Anoressia e bulimia trovano vittime sempre più giovani, anche bambini e bambine che, a 8 anni, iniziano a manifestare i primi segnali: l’allarme arriva dal 71° Congresso della Società Italiana di Pediatria.

Per entrare in aiuto ai genitori i pediatri hanno fornito dei segnali che faranno capire loro la situazione e le prime problematiche legate ai disturbi alimentari.

A confermare questo fenomeno che esordisce in maniera sempre più precoce è una ricerca del Ministero della Salute: condotta su 1380 preadolescenti e adolescenti di età compresa tra gli 8 e i 17 anni, è stato notato come già nelle bambine di 8 anni fossero già presenti disturbi come anoressia e bulimia insieme ad altri disordini alimentari come la disfagia – la difficoltà a deglutire -, un’alimentazione selettiva e il Food Avoidance Emotional Disorder, ovvero il disturbo emotivo di evitamento del cibo.
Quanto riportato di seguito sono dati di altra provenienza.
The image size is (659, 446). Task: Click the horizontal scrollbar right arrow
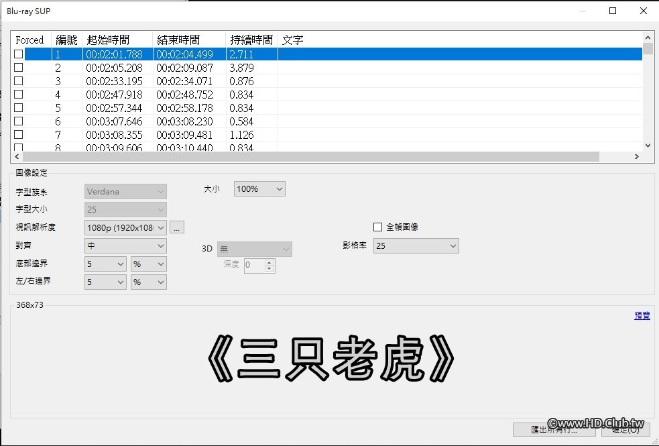pyautogui.click(x=637, y=156)
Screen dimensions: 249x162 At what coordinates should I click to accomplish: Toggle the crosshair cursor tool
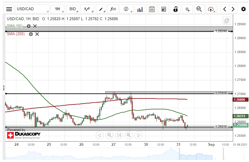[x=187, y=9]
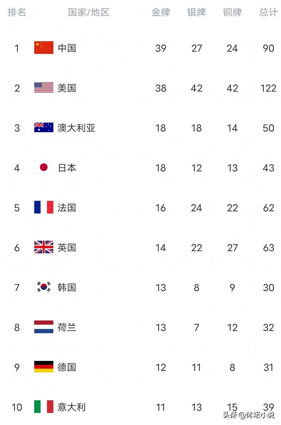
Task: Sort by the 银牌 column header
Action: pyautogui.click(x=197, y=12)
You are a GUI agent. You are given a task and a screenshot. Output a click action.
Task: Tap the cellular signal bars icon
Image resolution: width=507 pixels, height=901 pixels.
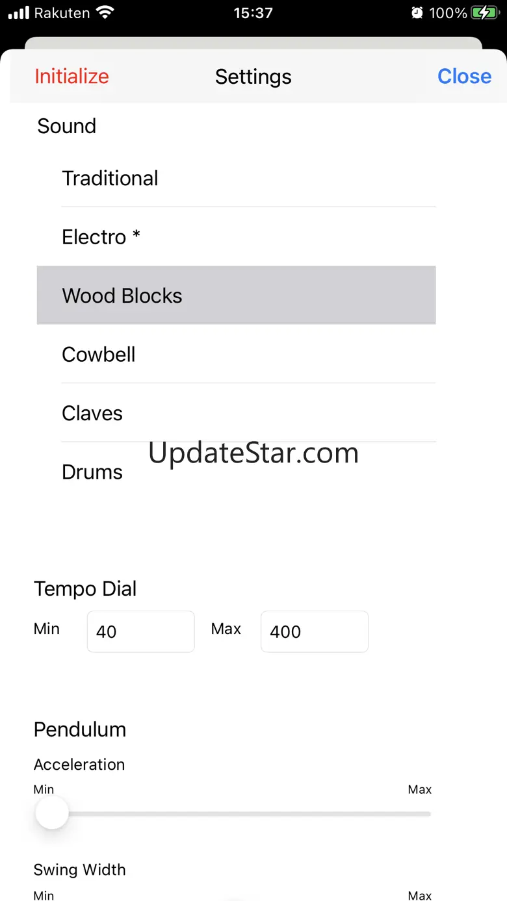tap(19, 12)
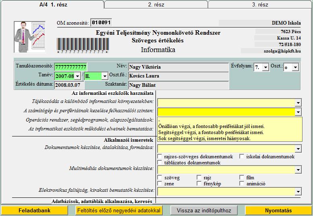The width and height of the screenshot is (313, 216).
Task: Select the animáció checkbox
Action: [x=242, y=184]
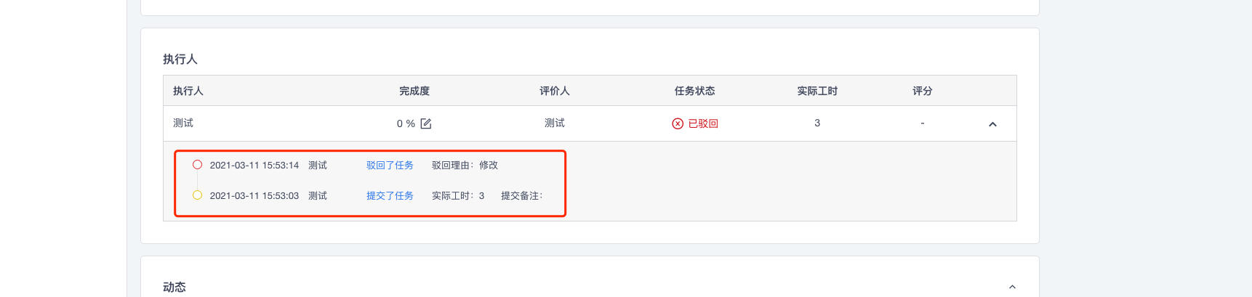Screen dimensions: 1252x297
Task: Collapse the 测试 executor row details
Action: click(992, 124)
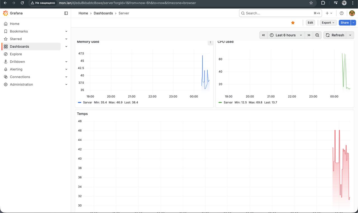Toggle the sidebar dock menu icon
Image resolution: width=358 pixels, height=213 pixels.
[66, 13]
Tra gli 8 e i 10 anni“ ha spiegato il Vicepresidente della Società Italiana di Medicina dell’Adolescenza e Presidente della SIP sezione Calabria Giampaolo De Luca “c’è quella che potremmo definire ‘l’età del sospetto’, in cui si manifestano i primi segni del problema. Se si riesce a intercettarli subito i ragazzi recuperano.” Questo, infatti, sarà il compito del pediatra il quale entrerà in campo con quattro semplici domande in maniera da individuare eventuali casi sospetti e così tenerli sotto controllo: “Ritieni che dovresti metterti a dieta?“, “Quante diete hai fatto nell’ultimo anno?“, “Ti senti insoddisfatto del peso del tuo corpo?“, “Il peso influenza l’idea che hai di te stesso?“.

Ovviamente anche i genitori non dovranno rimanere estranei in quanto giocheranno un ruolo fondamentale facendo attenzione ad ogni comportamento del proprio figlio o figlia che possono far accendere i primi campanelli d’allarme tra cui la tendenza ad isolarsi e chiudersi in sé stessi, stati d’ansia e ancora casi di autolesionismo, ma anche il modo in cui si mangia tra cui la lentezza del pasto, lo sminuzzare il cibo in piccoli pezzi o l’esclusione di determinati alimenti.